Meet Simba -The Goat And Its Extraordinary Ears That Is Growing 23 Inches (58.4 cm) Long Now

When Simba the goat was born on June 4, 2022 in Karachi, Pakistan, its owner Hassan Narejo was stunned by its long ears.

In fact, the Anglo-Nubian goat’s ears are continuing to lengthen as it matures. Currently, its owner is calling for Guinness World Records to check it out and hope it will be recognized and included in this list.

“They accepted our application,” Narejo announced. “Within 10 to 12 weeks, a team from the Guinness Book of World Records will travel to Pakistan to measure its ears.”

Simba belongs to the Nubian goat breed originating from Egypt. They are also nicknamed the “drop-eared goat” due to their significantly longer ears than other breeds. It is the result of many years of evolution to adapt to hot environments. In some parts of Pakistan, temperatures can reach 47°C, which means animals need a larger body surface area to dissipate heat quickly.

According to NPR, Narejo named the long-eared goat after his favorite Lion King character after it was born. And as Simba started to get bigger, Narejo noticed that his ears too. Simba’s ears are 19 inches (about 50 cm) long at birth, and they are constantly growing.

About a week after giving birth to Simba, Narejo posted a photo of the long-eared goat online, and as expected, the photo went viral.

“Within 10 to 12 days of birth, Simba was all over the national and international media – and won an Anglo-Nubian goat beauty contest,” Narejo said.

Since then, Hassan Narejo and Simba’s lives have completely changed. According to NPR, goat collectors in Saudi Arabia, Oman and Pakistan have offered to pay any price to acquire Simba. But Narejo was not interested in selling the goat. While his other 35 goats live outdoors, Simba gets to live in Narejo’s house with him.

“I have an emotional attachment to this goat,” Narejo said, according to NPR. “I bottle-feed the goat myself and help it exercise.”

= = = = = = =

**Explore the material**
1 – Using the article about Simba the goat, decide whether each statement agrees with it. (a) Simba was born in Karachi, Pakistan. (b) Narejo agreed to sell Simba to a goat collector. (c) Simba lives outdoors with Narejo's other goats.
2 – Reproduce the passage of the article about Simba the goat from "When Simba the" up to and including "in this list.".

**Excerpts from a dataset**
= = = = = = =

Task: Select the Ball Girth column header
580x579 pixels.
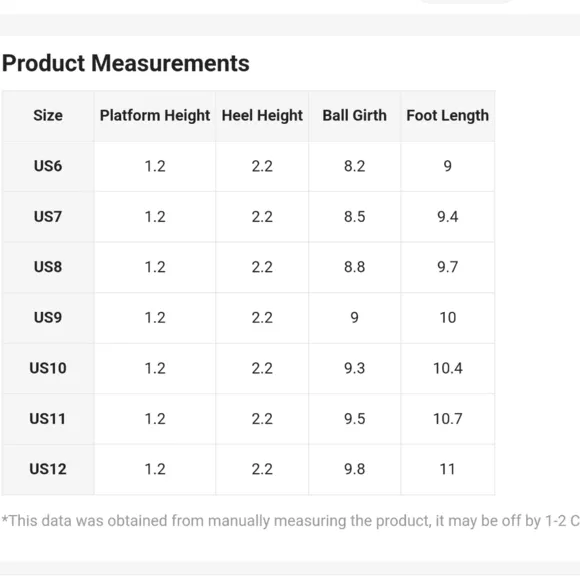Action: (x=355, y=115)
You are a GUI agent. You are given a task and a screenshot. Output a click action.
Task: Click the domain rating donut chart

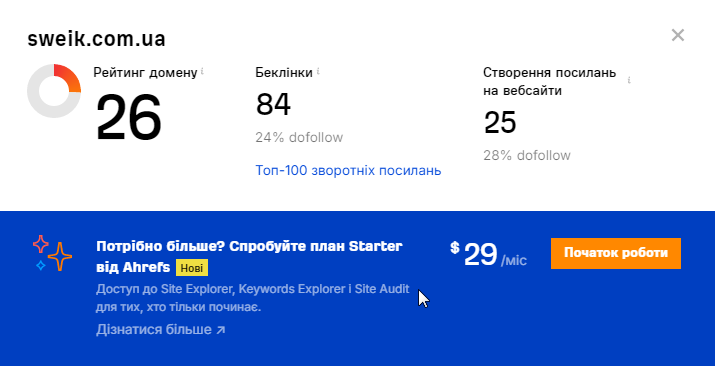click(x=54, y=91)
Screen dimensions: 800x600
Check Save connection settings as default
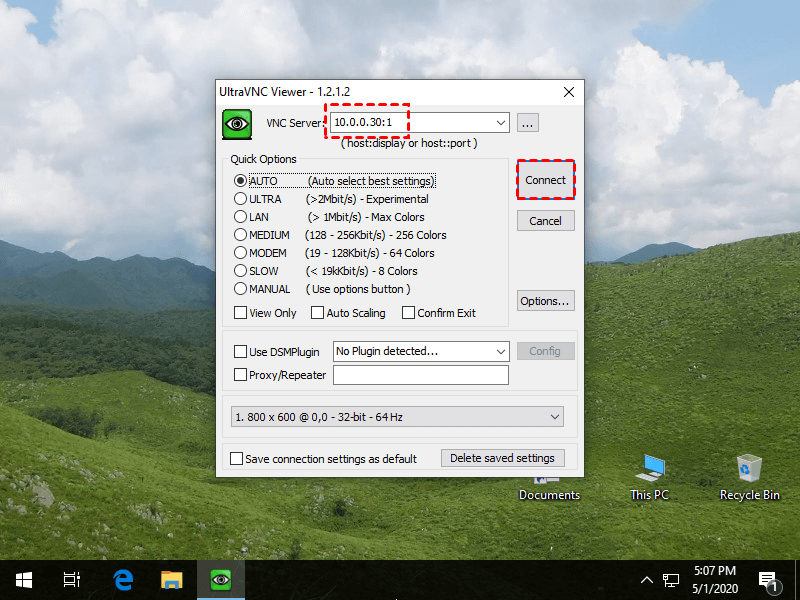(x=236, y=458)
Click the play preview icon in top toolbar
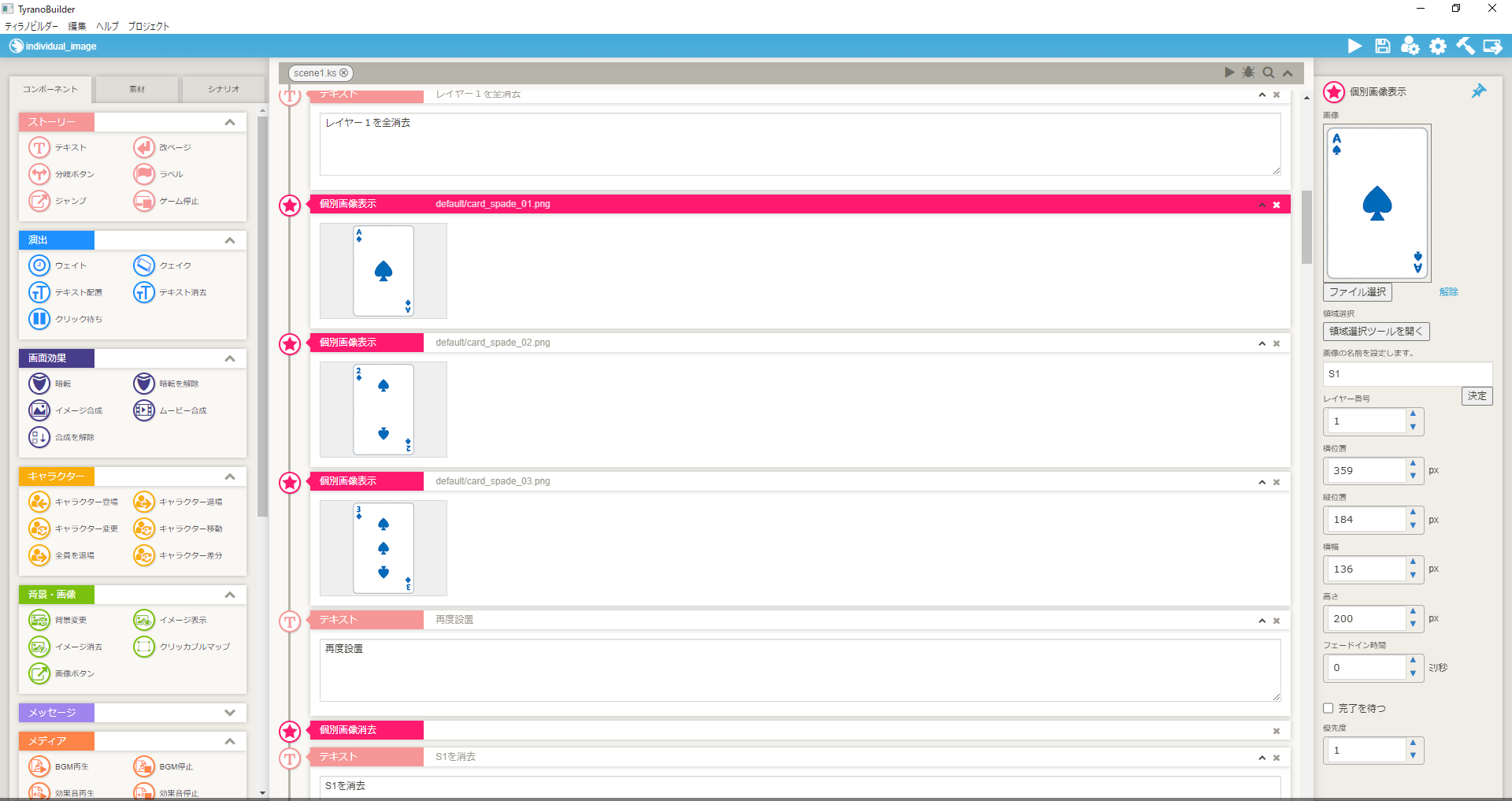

= = = = = = =

**Solved problems**
1 –
(a) Yes: "When Simba the goat was born on June 4, 2022 in Karachi, Pakistan"
(b) No: "But Narejo was not interested in selling the goat."
(c) No: "While his other 35 goats live outdoors, Simba gets to live in Narejo’s house with him."

2 –
When Simba the goat was born on June 4, 2022 in Karachi, Pakistan, its owner Hassan Narejo was stunned by its long ears.

In fact, the Anglo-Nubian goat’s ears are continuing to lengthen as it matures. Currently, its owner is calling for Guinness World Records to check it out and hope it will be recognized and included in this list.